Another change that we saw was the growing use of other forums to pursue infringement. In recent years, there have been more and more litigations filed in China, India and other emerging markets than ever before. The choice came along with the economy, so when the domestic economy grows, patent litigation will potentially grow too. This is one of the reasons why plaintiffs are more willing to go to other forums instead of just to the United States.
Since China and the other emerging countries already participate in WTO, they have opened up the market and have changed the legal system in an attempt to keep up with the other markets. Their patent systems are now more similar to other countries nowadays, and this one of the driving forces behind the fact that plaintiffs are more willing to go to those other forums now to pursue infringements.
During the last ten years, the effort to unify the European patent system has not been successful; it seems like this activity will not conclude in the next decade either. I would guess that in the next decade, we will still see the European countries trying to unify the patent system, but due to the differences in national interest, it is going to be very difficult to accomplish a unified European patent system.
Market-wise, transaction activities were not as robust as before, this is due to the change in patent laws and the disadvantaged position that NPEs are in. The incentives for NPEs to buy patents are much less than before, that’s why in recent years, transactions have not been as active, and the patent price has dropped continuously. Buyers nowadays are focused on buying outstanding patent assets, rather than just buying a big chunk of patents, with many patents not having much use or value. Buyers are more cautious now and much more targeted when it comes to the patents for acquisition. Furthermore, buyers have much more bargaining power now than ever before.
However, I don’t think that the patent price will continue to decrease, right now the price has been relatively stable for a few years. People nowadays care more about patent quality rather than volume. I believe that patent value and quality will stabilize and possibly revive after this period, so I don’t think the price will go down any further.

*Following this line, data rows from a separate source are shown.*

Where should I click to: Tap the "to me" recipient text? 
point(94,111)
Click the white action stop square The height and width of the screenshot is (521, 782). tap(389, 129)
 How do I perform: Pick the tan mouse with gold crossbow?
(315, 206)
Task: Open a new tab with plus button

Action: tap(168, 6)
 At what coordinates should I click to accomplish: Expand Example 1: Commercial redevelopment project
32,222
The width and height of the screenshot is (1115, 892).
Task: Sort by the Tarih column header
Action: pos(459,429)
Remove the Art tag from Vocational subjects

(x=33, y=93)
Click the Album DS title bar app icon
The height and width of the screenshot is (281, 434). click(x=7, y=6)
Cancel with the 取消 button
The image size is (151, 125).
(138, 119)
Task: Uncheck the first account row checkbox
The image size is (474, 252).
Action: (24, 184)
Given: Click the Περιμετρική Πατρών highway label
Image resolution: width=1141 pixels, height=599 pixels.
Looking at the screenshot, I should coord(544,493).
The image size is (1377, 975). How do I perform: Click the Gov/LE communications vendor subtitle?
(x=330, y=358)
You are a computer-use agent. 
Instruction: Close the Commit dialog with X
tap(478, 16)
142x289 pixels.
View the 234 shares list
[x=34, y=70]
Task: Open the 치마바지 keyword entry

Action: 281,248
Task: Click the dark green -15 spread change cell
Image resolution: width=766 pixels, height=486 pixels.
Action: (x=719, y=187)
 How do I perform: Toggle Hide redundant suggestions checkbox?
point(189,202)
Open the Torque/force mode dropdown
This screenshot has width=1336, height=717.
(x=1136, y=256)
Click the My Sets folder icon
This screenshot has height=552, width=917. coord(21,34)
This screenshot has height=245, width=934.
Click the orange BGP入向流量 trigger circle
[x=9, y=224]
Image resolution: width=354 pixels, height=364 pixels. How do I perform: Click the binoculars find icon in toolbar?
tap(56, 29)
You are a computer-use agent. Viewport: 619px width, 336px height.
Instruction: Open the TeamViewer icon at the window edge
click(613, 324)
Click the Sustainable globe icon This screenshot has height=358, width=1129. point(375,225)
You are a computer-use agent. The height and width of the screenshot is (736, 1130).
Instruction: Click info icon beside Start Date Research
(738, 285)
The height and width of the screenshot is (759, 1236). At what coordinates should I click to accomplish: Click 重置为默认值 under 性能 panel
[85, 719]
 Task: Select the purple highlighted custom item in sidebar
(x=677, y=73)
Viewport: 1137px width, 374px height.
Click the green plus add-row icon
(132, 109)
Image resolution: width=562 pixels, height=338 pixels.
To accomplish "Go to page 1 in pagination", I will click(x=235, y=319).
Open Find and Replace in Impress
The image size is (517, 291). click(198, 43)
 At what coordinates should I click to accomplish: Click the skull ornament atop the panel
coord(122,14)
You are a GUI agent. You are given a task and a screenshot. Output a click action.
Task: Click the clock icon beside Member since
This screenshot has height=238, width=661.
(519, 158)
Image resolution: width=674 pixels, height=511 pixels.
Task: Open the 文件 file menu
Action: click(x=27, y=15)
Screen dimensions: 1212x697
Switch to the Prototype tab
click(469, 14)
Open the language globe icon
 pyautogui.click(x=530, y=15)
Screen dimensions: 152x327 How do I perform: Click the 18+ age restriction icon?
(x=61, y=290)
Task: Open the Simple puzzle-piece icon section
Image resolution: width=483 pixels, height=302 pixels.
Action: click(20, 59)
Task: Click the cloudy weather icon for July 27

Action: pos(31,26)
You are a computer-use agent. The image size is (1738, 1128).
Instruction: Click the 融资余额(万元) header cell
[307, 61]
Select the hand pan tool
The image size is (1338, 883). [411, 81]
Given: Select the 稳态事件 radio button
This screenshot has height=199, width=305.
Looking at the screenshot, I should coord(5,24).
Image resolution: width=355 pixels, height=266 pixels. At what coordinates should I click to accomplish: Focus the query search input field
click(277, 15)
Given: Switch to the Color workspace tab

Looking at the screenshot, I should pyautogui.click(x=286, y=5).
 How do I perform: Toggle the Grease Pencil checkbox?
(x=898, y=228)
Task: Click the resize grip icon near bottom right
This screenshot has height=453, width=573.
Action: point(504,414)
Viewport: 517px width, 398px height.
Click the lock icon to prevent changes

Concerning tools, we have indeed seen a rise of new inventions and the introduction of software systems for both searching and analyzing patents. The speed of software development is accelerating and is now much more competitive, but for practitioners, most current analytical software is not sophisticated enough yet. There was certainly a change in software tools over the last decade, and I’m sure they will continue to grow and develop at a rapid rate for many years to come.”